Toronto, ON — Bryan Purcell, VP Policy and Programs, The Atmospheric Fund (TAF) made the following statement addressing urban climate action in Canada’s 2025 budget announcement:
“Today’s budget reaffirms the government’s support for clean electricity and other broad climate measures. However, it offers limited funding or tools to help cities reduce emissions, adapt to climate impacts, or build local resilience. Insufficient funding and weak policy signals for key Canadian sectors like electric vehicles and renewable energy overlook opportunities to transition off fossil fuels as we invest in our economy.
“Budget 2025’s Climate Competitiveness Strategy recognizes the economic growth potential of clean energy and the investments needed to bolster Canada’s clean energy sector. While it reaffirms the importance of the Investment Tax Credits, the strategy lacks the ambition needed to keep Canada competitive with leading clean economies. It does little to advance key technologies that could reduce costs for Canadians, such as electric vehicles, heat pumps, and rooftop solar.
“The renewed commitment to finalizing the long-promised Clean Electricity Investment Tax Credit (CEITC) is welcome. This will accelerate the transition to a low-carbon grid, unlock investment in large-scale renewable generation and battery storage, and strengthen Canada’s competitiveness in the global clean energy economy. By providing clear support and market certainty, the CEITC shows that climate action and economic growth can go hand in hand.
“At the same time, Budget 2025 amends the CEITC by removing important provincial eligibility conditions and announces an intention to consult on domestic content requirements. Such new requirements could add unnecessary red tape without reducing costs for Canadian taxpayers, at a time when rapid deployment of clean energy is critical.
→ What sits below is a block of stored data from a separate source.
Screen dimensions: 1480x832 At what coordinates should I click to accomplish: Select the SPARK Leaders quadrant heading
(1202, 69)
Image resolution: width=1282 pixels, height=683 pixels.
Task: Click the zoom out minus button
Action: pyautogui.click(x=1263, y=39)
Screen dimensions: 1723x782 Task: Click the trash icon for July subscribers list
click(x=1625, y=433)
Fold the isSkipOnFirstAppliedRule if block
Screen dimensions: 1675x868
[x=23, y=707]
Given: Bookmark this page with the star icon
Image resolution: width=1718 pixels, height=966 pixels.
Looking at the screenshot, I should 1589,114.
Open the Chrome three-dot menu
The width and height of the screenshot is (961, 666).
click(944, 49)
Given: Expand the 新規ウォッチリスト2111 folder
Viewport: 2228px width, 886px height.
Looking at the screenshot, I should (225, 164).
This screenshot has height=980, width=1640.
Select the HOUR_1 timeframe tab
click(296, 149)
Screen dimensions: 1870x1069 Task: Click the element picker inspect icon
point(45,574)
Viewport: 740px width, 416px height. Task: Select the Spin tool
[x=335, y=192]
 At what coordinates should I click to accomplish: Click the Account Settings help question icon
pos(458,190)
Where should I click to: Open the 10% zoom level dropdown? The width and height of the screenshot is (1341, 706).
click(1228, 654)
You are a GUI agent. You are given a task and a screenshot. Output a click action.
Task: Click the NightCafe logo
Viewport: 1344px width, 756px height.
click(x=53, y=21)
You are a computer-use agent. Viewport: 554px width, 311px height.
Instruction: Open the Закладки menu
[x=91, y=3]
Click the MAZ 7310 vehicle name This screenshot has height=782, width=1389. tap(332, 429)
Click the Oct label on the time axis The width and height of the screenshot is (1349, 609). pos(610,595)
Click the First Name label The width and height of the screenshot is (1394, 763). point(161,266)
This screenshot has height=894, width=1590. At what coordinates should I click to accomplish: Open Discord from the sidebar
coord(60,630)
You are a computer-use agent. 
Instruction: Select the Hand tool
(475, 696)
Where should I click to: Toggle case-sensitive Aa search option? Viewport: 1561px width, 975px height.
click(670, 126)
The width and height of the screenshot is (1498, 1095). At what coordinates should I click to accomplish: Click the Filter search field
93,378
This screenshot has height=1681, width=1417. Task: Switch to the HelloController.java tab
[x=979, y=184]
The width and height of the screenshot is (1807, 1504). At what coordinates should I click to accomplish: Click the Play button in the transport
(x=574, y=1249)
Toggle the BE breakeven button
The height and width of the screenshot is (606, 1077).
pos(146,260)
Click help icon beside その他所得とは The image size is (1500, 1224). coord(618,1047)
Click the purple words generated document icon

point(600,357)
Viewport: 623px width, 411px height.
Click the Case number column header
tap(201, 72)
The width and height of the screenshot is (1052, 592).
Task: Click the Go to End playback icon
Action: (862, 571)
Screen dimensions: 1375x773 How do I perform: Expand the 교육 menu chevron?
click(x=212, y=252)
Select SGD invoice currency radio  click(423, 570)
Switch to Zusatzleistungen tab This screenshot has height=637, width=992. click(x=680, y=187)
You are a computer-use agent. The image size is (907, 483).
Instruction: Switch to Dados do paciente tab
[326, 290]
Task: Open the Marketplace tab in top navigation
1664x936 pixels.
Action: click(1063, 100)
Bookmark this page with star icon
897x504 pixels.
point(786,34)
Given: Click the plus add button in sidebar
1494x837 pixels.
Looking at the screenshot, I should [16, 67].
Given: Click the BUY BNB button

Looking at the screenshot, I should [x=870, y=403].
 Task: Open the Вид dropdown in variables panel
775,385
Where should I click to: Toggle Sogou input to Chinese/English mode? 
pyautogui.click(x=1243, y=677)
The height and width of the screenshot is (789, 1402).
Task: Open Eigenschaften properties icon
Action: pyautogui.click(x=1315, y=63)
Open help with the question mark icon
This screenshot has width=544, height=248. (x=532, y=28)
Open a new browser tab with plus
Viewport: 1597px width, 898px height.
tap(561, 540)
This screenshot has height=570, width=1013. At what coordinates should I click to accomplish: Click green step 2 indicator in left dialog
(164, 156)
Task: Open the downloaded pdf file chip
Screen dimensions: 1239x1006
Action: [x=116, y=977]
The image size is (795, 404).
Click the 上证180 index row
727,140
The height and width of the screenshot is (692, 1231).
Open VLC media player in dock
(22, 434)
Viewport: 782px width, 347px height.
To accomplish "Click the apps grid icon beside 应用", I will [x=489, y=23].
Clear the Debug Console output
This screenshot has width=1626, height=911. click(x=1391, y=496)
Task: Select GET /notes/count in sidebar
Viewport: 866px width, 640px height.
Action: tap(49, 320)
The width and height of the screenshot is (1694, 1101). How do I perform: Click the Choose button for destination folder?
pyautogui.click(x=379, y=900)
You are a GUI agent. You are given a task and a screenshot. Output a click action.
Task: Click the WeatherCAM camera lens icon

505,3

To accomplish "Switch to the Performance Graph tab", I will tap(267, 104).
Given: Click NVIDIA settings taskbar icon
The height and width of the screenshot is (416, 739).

“Local communities will benefit from the $13 billion allocated for Build Canada Homes. This investment represents a smart approach to modernizing housing construction and strengthening domestic supply chains for construction materials, particularly in light of ongoing U.S. trade tariffs. We recommend that any federal investment into the prefabricated housing industry requires building to the higher tiers of the National Energy Code.
“This Budget glaringly omits recapitalization of the Zero Emission Vehicle Infrastructure Program (ZEVIP), the Incentives for Zero Emissions Vehicles Program (iZEV), and the Incentives for Medium- and Heavy-Duty Zero-Emission Vehicles (iMHZEV) program. Without renewed funding, critical gaps in EV adoption and charging infrastructure will persist. Sustained federal investment is essential to ensure equitable access to EVs and charging, support Canada’s nascent EV-related manufacturing industry, and to keep Canada’s clean transportation transition on track.
“With the Canada Greener Homes Program ended, no new incentives for heat pumps or residential decarbonization were announced to fill the gap. Buildings remain the leading source of emissions in Canadian cities, yet homeowners lack support to decarbonize their homes and lower energy bills. This leaves a significant opportunity to expand the retrofit market untapped.
“It is disappointing that Canada’s Budget 2025 leaves growth opportunities like retrofitting homes and buildings, electrifying transportation, and improving energy security and affordability with distributed energy resources on the table. Without meaningful funding for these industries, it becomes more critical that the federal government follows through on its regulatory commitments, like the Clean Electricity Regulations and the EV Availability Standard.”


As a small community group who wants so much to help TransformTO be administered in Toronto, I am discouraged with the news of less money going to urban environment activity. The answer is always we need more money from other branches of government. What can be done?